A Closer Look at the Learnability of Out-of-Distribution (OOD) Detection
Konstantin Garov, Kamalika Chaudhuri

TL;DR
This paper investigates the theoretical learnability of out-of-distribution detection in machine learning, distinguishing between uniform and non-uniform learnability, and provides algorithms and complexity analysis where learnable.
Contribution
It introduces a PAC learning framework for OOD detection, clarifies conditions for learnability, and offers algorithms with sample complexity analysis.
Findings
Non-uniform learnability can turn negative results into positive.
Conditions for uniform and non-uniform learnability are characterized.

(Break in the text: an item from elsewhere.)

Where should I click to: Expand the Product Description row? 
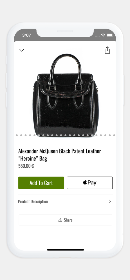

Concrete algorithms with sample complexity bounds are provided for learnable cases.
Abstract
Machine learning algorithms often encounter different or "out-of-distribution" (OOD) data at deployment time, and OOD detection is frequently employed to detect these examples. While it works reasonably well in practice, existing theoretical results on OOD detection are highly pessimistic. In this work, we take a closer look at this problem, and make a distinction between uniform and non-uniform learnability, following PAC learning theory. We characterize under what conditions OOD detection is uniformly and non-uniformly learnable, and we show that in several cases, non-uniform learnability turns a number of negative results into positive. In all cases where OOD detection is learnable, we provide concrete learning algorithms and a sample-complexity analysis.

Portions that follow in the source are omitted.